Quoted passage below:

Most cells in the normal adult human body do not divide. Cancer cells, however, escape growth regulation and divide unrestrained. To do this, they must replicate their chromosomes including the ends of these chromosomes, called telomeres.
Activation of the enzyme, telomerase, which adds telomeric sequence to chromosomal ends (reviewed in Collins, K., Curr. Opin Cell Biol. 12:378-383 (2000)) can overcome this senescence. See, Bodnar, A. G., et al., Science 279:349-352 (1998); reviewed in De Lange, T., Science 279:334-335 (1998)). Cell lines with active telomerase become immortalized. In vivo, previously senescent cells with active telomerase grow into tumors. Telomerase activity has been detected in essentially all major types of cancer (Shay, J. W. and Bacchetti, S., Eur. J. Cancer, 33:787-791 (1997); Cong, Y. S., et al., Microbiol. Mol. Biol. Rev. 66:407-425 (2002)). Hanahan and Weinberg have named the expression of the telomerase catalytic subunit as one of the six key events common to cancer (Cell 100: 57-70 (2000)). Expression of the genes coding for telomerase (TERT and TERC) has been proposed as a molecular marker for the diagnosis, monitoring, and prognosis of cancer.

End of Quoted passage.
Data shown below:

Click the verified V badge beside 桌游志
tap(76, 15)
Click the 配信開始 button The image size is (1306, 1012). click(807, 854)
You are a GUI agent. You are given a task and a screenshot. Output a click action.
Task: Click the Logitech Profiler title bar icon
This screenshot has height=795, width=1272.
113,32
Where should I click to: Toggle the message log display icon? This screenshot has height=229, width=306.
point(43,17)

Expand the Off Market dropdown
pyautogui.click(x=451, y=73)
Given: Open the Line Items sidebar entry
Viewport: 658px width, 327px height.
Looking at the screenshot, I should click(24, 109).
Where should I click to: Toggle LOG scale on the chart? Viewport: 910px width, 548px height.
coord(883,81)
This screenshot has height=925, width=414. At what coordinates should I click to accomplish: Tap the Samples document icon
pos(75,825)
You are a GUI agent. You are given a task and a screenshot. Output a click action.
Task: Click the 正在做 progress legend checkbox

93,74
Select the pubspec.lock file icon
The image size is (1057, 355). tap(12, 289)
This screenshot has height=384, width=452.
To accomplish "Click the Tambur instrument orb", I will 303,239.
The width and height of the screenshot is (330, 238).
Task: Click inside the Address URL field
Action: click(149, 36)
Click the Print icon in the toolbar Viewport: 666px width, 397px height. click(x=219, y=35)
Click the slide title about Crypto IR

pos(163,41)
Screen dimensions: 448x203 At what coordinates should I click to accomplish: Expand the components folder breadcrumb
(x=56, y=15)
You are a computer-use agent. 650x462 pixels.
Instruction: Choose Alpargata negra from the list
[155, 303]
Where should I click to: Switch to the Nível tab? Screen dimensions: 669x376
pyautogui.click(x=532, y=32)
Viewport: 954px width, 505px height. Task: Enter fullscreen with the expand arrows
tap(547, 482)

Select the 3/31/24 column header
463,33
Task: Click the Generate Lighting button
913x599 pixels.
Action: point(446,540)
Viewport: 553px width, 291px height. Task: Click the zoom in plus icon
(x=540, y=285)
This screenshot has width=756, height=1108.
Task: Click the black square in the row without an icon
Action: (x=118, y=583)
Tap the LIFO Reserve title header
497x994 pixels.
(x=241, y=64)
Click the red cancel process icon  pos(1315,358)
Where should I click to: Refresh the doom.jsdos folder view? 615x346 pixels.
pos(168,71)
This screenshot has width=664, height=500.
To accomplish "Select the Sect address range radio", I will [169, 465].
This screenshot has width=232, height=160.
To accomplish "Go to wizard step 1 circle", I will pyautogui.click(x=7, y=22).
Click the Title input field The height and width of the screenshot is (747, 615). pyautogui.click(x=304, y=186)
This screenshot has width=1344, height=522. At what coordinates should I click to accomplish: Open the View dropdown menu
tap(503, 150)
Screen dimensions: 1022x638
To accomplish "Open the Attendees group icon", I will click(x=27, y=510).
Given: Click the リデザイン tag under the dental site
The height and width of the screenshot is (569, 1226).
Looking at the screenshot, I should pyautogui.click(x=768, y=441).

End of Data shown.

- **Task objective**:
Could you reproduce the passage above on telomerase and cancer word for word, from start to finish?

- **Solution for this task**:
Most cells in the normal adult human body do not divide. Cancer cells, however, escape growth regulation and divide unrestrained. To do this, they must replicate their chromosomes including the ends of these chromosomes, called telomeres.
Activation of the enzyme, telomerase, which adds telomeric sequence to chromosomal ends (reviewed in Collins, K., Curr. Opin Cell Biol. 12:378-383 (2000)) can overcome this senescence. See, Bodnar, A. G., et al., Science 279:349-352 (1998); reviewed in De Lange, T., Science 279:334-335 (1998)). Cell lines with active telomerase become immortalized. In vivo, previously senescent cells with active telomerase grow into tumors. Telomerase activity has been detected in essentially all major types of cancer (Shay, J. W. and Bacchetti, S., Eur. J. Cancer, 33:787-791 (1997); Cong, Y. S., et al., Microbiol. Mol. Biol. Rev. 66:407-425 (2002)). Hanahan and Weinberg have named the expression of the telomerase catalytic subunit as one of the six key events common to cancer (Cell 100: 57-70 (2000)). Expression of the genes coding for telomerase (TERT and TERC) has been proposed as a molecular marker for the diagnosis, monitoring, and prognosis of cancer.